We can trace the influx into cryptocurrency to its transparency. When we decide to put our trust in people, it is mostly on the basis of transparency; these people are open to us. They are not hiding anything from us or in the words of the famous singer, John Legend, they are showing us all their cards. It is the same for cryptocurrency but in this case the cards are all the transactions made on the network. This transparency is achieved through what is known as blockchain technology.

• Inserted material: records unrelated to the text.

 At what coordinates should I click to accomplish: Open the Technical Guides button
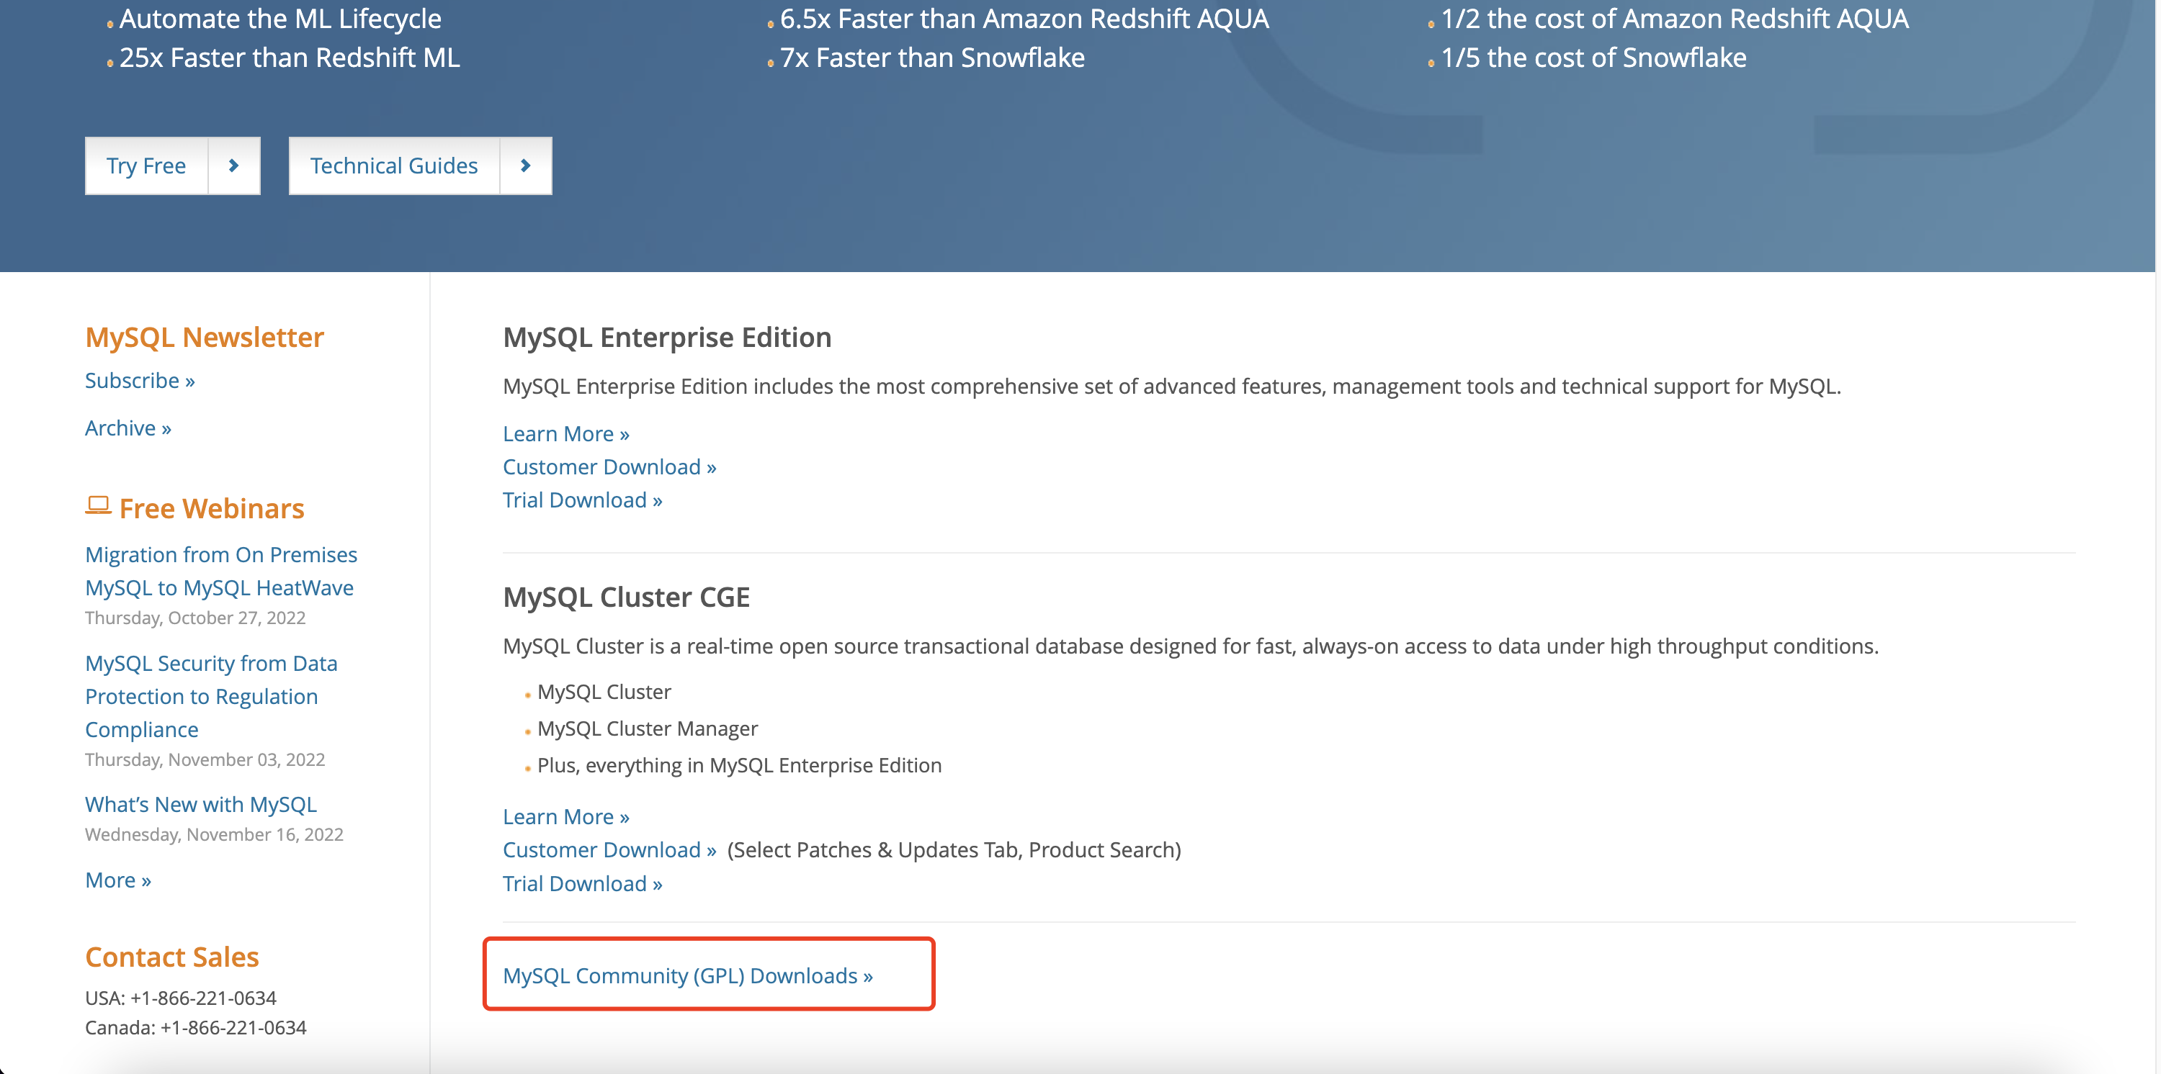(x=393, y=166)
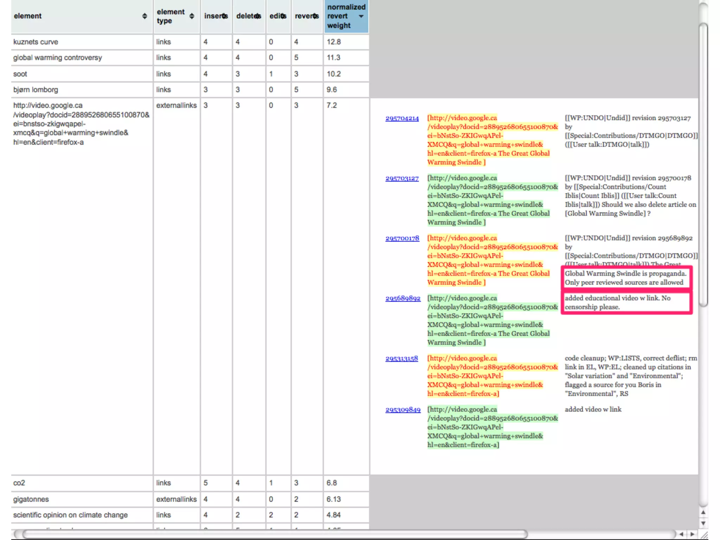The width and height of the screenshot is (720, 540).
Task: Open revision link 295313158
Action: (x=401, y=359)
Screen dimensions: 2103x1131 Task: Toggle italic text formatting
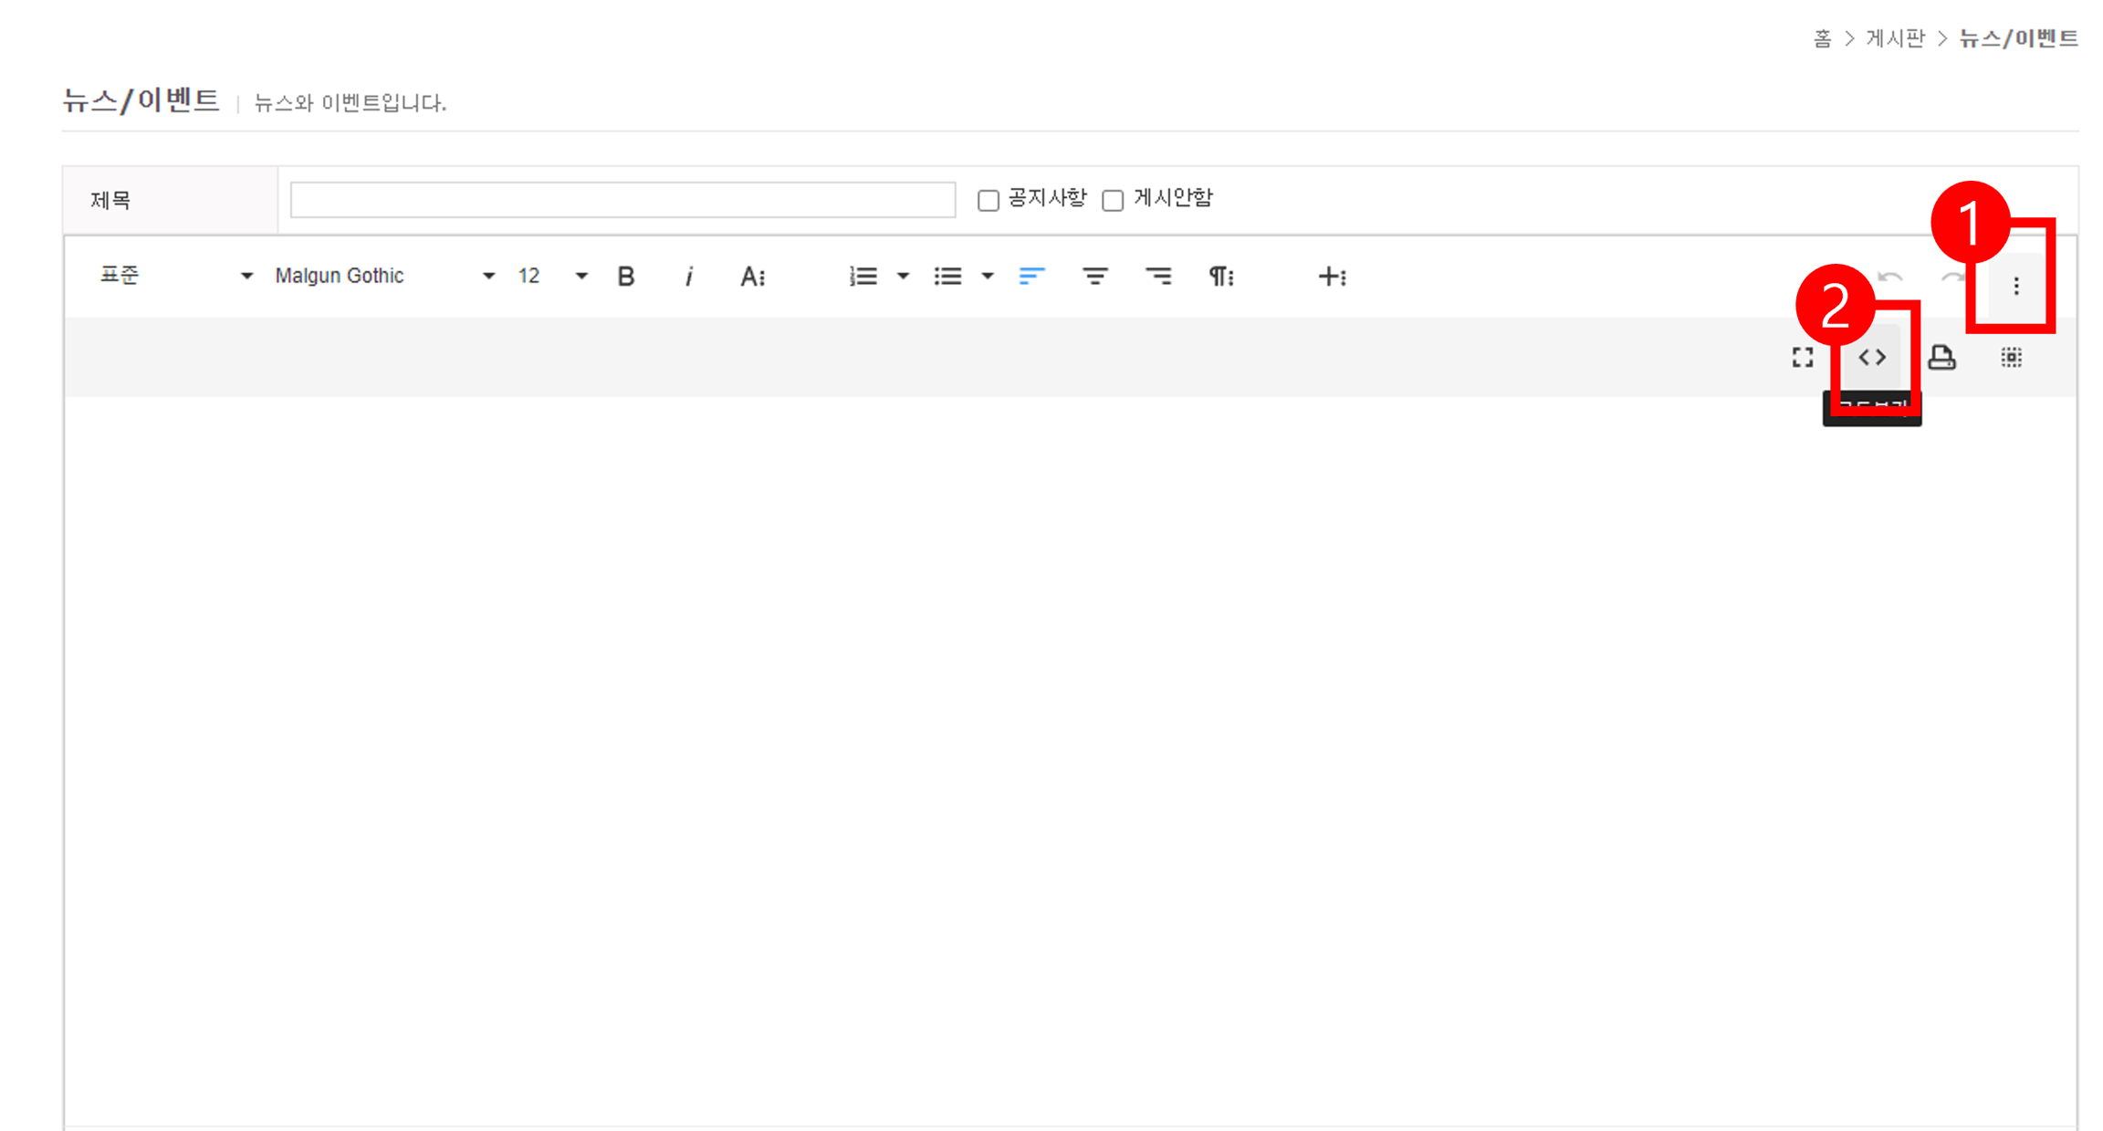click(688, 276)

Blockchain technology can be accorded to Satoshi Nakamoto who used it in the creation of the popular cryptocurrency; bitcoin. Blockchain can be defined as a digital ledger, in the sense that it keeps a record of transactions. The chain is the record book (the ledger) and the blocks imputed timely are the transactions that occurred. Unlike the traditional ledger that is accessible to the owner of the account and the bank, making it centralized, blockchain is made visible for everyone on the network. Therefore, blockchain is a public record of transactions that is shared in a network amongst connected users.

A block in a chain is made up of three parts. They are; the data, hash and the hash of the previous block. The data is what the block contains. For example, the data of a block on bitcoin contains the summary of a transaction; the sender and receiver’s information alongside the amount that was sent. A hash is like an encryption, it is the security of the block. Once a block is created, a hash is calculated for it. This hash appears in 1s and 0s, it is a binary system. Lastly, the hash of the previous block. This feature makes for the interconnectedness of the blocks because a block carries the hash of its preceding block, changing the hash of that block makes the blockchain invalid. This is one of the reasons why a blockchain cannot be counterfeited. Another reason is its public accessibility characteristic. It is hard to tamper with a record when everyone can see any change that occurs. It is important to note that the first block on a chain possesses no precedent hash as it is the genesis block.

For a blockchain to exist, four elements have to live and breath. These elements are as follows; peer to peer network, cryptography, consensus algorithm, punishment and reward. There will be no blockchain to begin with if there are no set of computers called nodes that are interconnected. Joining this network is by owning or having access to a node. It is open to everyone. The second element is cryptography which acts as the security system of the blockchain. The consensus algorithm displays the decentralization of the blockchain technology. Users must come into an agreement before a new block is added. Finally, punishment and reward; punishment is handed out to anyone who breaks the rules and rewards are given to abiding users in form of coins or tokens.

The transparency of blockchain technology is the forefront benefit of this structure but there are other benefits and they include: decentralization; the possibility of power trip is avoided as power is distributed amongst users, improved security and privacy, speed; this is made possible because of the elimination of a middle man, immutability which means the ability to alter the transactions on the blockchain is eliminated etc.

Is blockchain technology the future of transactions? Well, we can say that it has the potential of revolutionizing transactions as we know it. It is safe, efficient and more people are using it every day. The world is run on the opinions of the majority so blockchain technology could be the future of transactions.